Dann kommen wir zur Maschine, vor der ich allergrössten Respekt habe: die Oberfräse. Dabei kann eigentlich nichts schiefgehen, versichert mir Jannek: Wir legen die Schablone aus MDF erneut aufs Board, dann ein kleines Stück Holz von jeweils beiden Seiten und Schraubzwingen drauf. Jannek hält das Kiteboard stabil, das flach auf dem Arbeitstisch liegt, während ich die Oberfräse mit einem Kopierfräser langsam an der ABS-Kante und Schablone entlanggleiten lasse. Er hatte recht: Hier kann ich wirklich nichts falsch machen, nur eine ruhige Hand ist gefragt. Trotzdem bin ich froh, als ich alle überstehenden Ränder abgefräst habe. Dann bohre ich durch die Schablone hindurch die Löcher, in die später die Schrauben für die Finnen passen müssen. Geschafft. Jetzt kommt die Stabfräse zum Einsatz: Ich stelle das Board seitlich auf und fräse die ABS-Kanten von unten rund, damit sie maximalen Halt haben. Im Wasser ist das genau andersherum als beim Skifahren. Meine Arme und Hände sind blau eingestaubt – und ich bin fast völlig fertig, langsam auch mit den Nerven. Doch hier ist höchste Konzentration gefragt.

Esther Acason schneidet die überstehende Seite des Kiteboards mithilfe des Multitools ab

Fast geschafft: Mein Kiteboard ist so gut wie fertig. Ich lasse mir von Jannek meinen Fingerabdruck als Klebefolie ausdrucken – ein Markenzeichen von Board Lab: auflegen, Folie abziehen – das Gleiche beim Board-Lab-Logo – und erst mal durchatmen. Jetzt muss der Fachmann ran: Jannek besprüht alle Kiteboards mit speziellem Lack, der das Brett vor UV-Strahlen und Feuchtigkeit schützt. Noch ein paar Stunden warten, dann kann ich das Board mit nach Hause nehmen. Erschöpft, aber glücklich, das Board vorsichtig unter den Arm geklemmt, geht’s nach Hause.

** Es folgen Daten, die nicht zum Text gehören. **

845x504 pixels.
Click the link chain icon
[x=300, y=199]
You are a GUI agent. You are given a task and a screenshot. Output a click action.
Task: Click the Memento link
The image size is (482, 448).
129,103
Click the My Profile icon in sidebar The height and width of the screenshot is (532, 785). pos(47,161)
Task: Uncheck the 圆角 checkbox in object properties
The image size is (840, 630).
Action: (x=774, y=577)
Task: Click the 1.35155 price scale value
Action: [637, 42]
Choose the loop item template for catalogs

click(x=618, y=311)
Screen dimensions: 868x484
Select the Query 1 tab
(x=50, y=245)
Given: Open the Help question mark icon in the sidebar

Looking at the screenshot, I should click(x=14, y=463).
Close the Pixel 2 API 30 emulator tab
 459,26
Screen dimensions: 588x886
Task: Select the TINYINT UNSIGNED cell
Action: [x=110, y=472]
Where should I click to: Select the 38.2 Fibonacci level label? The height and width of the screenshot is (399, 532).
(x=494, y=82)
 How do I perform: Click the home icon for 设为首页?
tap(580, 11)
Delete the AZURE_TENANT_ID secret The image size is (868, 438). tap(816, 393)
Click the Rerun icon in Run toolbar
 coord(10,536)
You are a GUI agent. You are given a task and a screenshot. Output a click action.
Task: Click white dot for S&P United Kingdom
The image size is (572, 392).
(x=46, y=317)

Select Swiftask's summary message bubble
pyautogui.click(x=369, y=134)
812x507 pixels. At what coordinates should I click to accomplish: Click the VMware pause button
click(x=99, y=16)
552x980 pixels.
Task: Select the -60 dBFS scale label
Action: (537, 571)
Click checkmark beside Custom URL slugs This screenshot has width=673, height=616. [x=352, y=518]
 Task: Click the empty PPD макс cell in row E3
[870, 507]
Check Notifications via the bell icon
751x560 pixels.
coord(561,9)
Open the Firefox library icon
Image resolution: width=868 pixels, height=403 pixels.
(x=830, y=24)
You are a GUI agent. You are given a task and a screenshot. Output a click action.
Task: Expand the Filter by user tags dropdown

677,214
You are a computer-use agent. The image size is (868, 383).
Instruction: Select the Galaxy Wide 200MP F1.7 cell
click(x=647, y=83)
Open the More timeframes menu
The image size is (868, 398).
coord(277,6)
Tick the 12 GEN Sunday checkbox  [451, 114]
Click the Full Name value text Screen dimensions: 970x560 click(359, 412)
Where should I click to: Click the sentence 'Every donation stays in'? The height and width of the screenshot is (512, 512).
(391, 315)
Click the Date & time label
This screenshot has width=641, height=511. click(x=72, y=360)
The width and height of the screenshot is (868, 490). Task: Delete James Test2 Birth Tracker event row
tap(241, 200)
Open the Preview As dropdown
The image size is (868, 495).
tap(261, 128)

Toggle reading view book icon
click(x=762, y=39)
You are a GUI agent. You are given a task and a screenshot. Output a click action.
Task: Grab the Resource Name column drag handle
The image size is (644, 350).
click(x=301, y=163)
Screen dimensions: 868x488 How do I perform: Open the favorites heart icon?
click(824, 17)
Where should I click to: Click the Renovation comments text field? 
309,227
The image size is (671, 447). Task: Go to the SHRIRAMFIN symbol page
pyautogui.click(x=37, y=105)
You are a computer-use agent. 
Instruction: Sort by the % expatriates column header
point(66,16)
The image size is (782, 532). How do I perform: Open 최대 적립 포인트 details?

Autorin Esther Acason bringt die Finnen am selbst gebauten Kiteboard an

Der nächste Tag: Der Lack ist komplett getrocknet, und ich will mein Kiteboard endlich komplett sehen. Also zücke ich den Schraubenzieher und bringe auf der Oberseite den Handgriff in der Mitte des Kiteboards an: zwei Pads mit Straps, damit die Füsse fest sitzen; auf der Rückseite vier Finnen.

Autorin Esther Acason steht mit dem selbst gebauten Kiteboard unterm Arm am Hamburger Elbstrand

Mein selbst gebautes Kiteboard ist endlich fertig. Bald werde ich mich damit in die Fluten – vielmehr in den Wind – stürzen. Der Einsteigerkurs ist schon gebucht. Wenn ich das nächste Mal nach Kiel zurückkehre, dann als Kitesurferin – mit meinem Allround-Kiteboard im Gepäck.